Two Great New Videos Wherein Teeth Get Knocked Out Of People’s Mouths, And Richard Ford And Lorrie Moore (Those Aren’t The People)

Solved: The mystery of how Detroit rapper Danny Brown lost his front tooth. And how Die Antwoord’s Ninja, from Johannesburg, lost his.

(I don’t think Ninja really lost his front teeth. If he did, I certainly hope that’s not how it happened.)

I really don’t like watching teeth get knocked out of people’s mouths. But these two videos are great anyway. The Die Antwoord one reminds me of the ending of Richard Ford’s Lay of the Land. Except it’s much better than that. I am forever a Richard Ford fan. He is my default answer to the impossible-to-answer question, “who is your favorite writer?” His short story collection Rock Springs is the book that first made me want to write myself. And The Sportswriter and Independence Day express, as well as any novels that I have ever read, the wholeness of what it feels like to go through a day seeing with human eyes, thinking with a human brain, feeling with human emotions. (Ford and Saul Bellow capture this experience most accurately for me, and Bellow I first picked up after reading an interview with Ford in which he cited Bellow as one of his favorites.) But, man, was I disappointed by Lay of the Land, and especially the ending that was so much like that Die Antwoord video. (Hard to believe, right? Lay of the Land is about an aging real estate agent in New Jersey. I was surprised myself.)

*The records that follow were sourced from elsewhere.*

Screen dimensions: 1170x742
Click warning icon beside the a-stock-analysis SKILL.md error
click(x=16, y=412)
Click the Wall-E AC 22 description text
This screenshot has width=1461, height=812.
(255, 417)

Still, I am psyched to read his new one, Canada. Reviewing it in The New Yorker a couple weeks ago (subscription required), Lorrie Moore wrote, “If one is looking for a powerful through-line of suspense and drama, one will not find it in this book: instead, one must take a more scenic and meditative trip. There are novels that are contraptions, configured like cages, traps, or fly-paper, to catch things and hold them. Canada is more contrary: searching and spliced open and self-interrupted by its short, slicing chapters, then carried along by a stream of brooding from a song and a brother with a hundred questions and only a few answers.”

I like a scenic and meditative trip. And brooding. There are few writers who can get as drunk on wordplay and rhyming as Lorrie Moore does and still be as awesome as she is. (Though, I felt similarly about her Gate at the Stairs as I did about Lay of the Land.) Her short stories are where it’s at. Like “Referential,” which she published, also in The New Yorker, the week after the review of Canada. It’s about the single mother of a teenage boy who has been institutionalized for a mental disorder and when you finish reading it you feel like you’ve just had a tooth knocked out of your mouth. But in a good way.